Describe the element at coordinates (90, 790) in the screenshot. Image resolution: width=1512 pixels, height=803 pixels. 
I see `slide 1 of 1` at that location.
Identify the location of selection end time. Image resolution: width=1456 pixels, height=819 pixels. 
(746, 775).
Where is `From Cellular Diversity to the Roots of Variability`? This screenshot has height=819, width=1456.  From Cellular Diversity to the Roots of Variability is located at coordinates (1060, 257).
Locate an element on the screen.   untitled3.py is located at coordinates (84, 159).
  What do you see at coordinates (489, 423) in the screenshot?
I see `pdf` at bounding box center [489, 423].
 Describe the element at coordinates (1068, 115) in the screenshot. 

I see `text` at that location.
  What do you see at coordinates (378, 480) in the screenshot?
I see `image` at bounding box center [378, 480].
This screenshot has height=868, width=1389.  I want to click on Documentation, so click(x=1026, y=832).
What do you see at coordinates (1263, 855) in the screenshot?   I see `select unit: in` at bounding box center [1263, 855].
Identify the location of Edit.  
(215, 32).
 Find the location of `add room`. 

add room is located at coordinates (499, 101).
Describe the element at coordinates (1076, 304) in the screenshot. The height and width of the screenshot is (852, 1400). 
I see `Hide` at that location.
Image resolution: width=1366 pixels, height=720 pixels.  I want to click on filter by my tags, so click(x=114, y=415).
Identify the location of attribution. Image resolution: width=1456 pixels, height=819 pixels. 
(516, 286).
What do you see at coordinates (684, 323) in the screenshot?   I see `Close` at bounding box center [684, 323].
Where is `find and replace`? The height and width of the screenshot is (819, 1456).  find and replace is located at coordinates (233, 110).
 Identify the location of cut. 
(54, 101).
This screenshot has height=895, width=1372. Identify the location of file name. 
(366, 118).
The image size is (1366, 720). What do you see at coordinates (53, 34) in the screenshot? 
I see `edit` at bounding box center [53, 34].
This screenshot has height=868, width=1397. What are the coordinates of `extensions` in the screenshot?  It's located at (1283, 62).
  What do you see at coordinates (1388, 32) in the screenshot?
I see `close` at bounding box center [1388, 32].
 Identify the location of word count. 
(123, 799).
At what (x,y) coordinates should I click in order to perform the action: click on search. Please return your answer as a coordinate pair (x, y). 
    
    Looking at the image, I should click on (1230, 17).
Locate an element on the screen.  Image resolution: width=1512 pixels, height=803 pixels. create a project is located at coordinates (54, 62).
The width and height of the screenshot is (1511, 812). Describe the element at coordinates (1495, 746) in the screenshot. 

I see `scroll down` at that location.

- - -

Goal of the exercise:
Reproduce the material above word for word, with every line in its original order.

Expected answer:
Describe the element at coordinates (90, 790) in the screenshot. Image resolution: width=1512 pixels, height=803 pixels. 
I see `slide 1 of 1` at that location.
Identify the location of selection end time. Image resolution: width=1456 pixels, height=819 pixels. 
(746, 775).
Where is `From Cellular Diversity to the Roots of Variability`? This screenshot has height=819, width=1456.  From Cellular Diversity to the Roots of Variability is located at coordinates (1060, 257).
Locate an element on the screen.   untitled3.py is located at coordinates (84, 159).
  What do you see at coordinates (489, 423) in the screenshot?
I see `pdf` at bounding box center [489, 423].
 Describe the element at coordinates (1068, 115) in the screenshot. 

I see `text` at that location.
  What do you see at coordinates (378, 480) in the screenshot?
I see `image` at bounding box center [378, 480].
This screenshot has height=868, width=1389.  I want to click on Documentation, so click(x=1026, y=832).
What do you see at coordinates (1263, 855) in the screenshot?   I see `select unit: in` at bounding box center [1263, 855].
Identify the location of Edit.  
(215, 32).
 Find the location of `add room`. 

add room is located at coordinates (499, 101).
Describe the element at coordinates (1076, 304) in the screenshot. The height and width of the screenshot is (852, 1400). 
I see `Hide` at that location.
Image resolution: width=1366 pixels, height=720 pixels.  I want to click on filter by my tags, so click(x=114, y=415).
Identify the location of attribution. Image resolution: width=1456 pixels, height=819 pixels. 
(516, 286).
What do you see at coordinates (684, 323) in the screenshot?   I see `Close` at bounding box center [684, 323].
Where is `find and replace`? The height and width of the screenshot is (819, 1456).  find and replace is located at coordinates (233, 110).
 Identify the location of cut. 
(54, 101).
This screenshot has height=895, width=1372. Identify the location of file name. 
(366, 118).
The image size is (1366, 720). What do you see at coordinates (53, 34) in the screenshot? 
I see `edit` at bounding box center [53, 34].
This screenshot has height=868, width=1397. What are the coordinates of `extensions` in the screenshot?  It's located at (1283, 62).
  What do you see at coordinates (1388, 32) in the screenshot?
I see `close` at bounding box center [1388, 32].
 Identify the location of word count. 
(123, 799).
At what (x,y) coordinates should I click in order to perform the action: click on search. Please return your answer as a coordinate pair (x, y). 
    
    Looking at the image, I should click on (1230, 17).
Locate an element on the screen.  Image resolution: width=1512 pixels, height=803 pixels. create a project is located at coordinates (54, 62).
The width and height of the screenshot is (1511, 812). Describe the element at coordinates (1495, 746) in the screenshot. 

I see `scroll down` at that location.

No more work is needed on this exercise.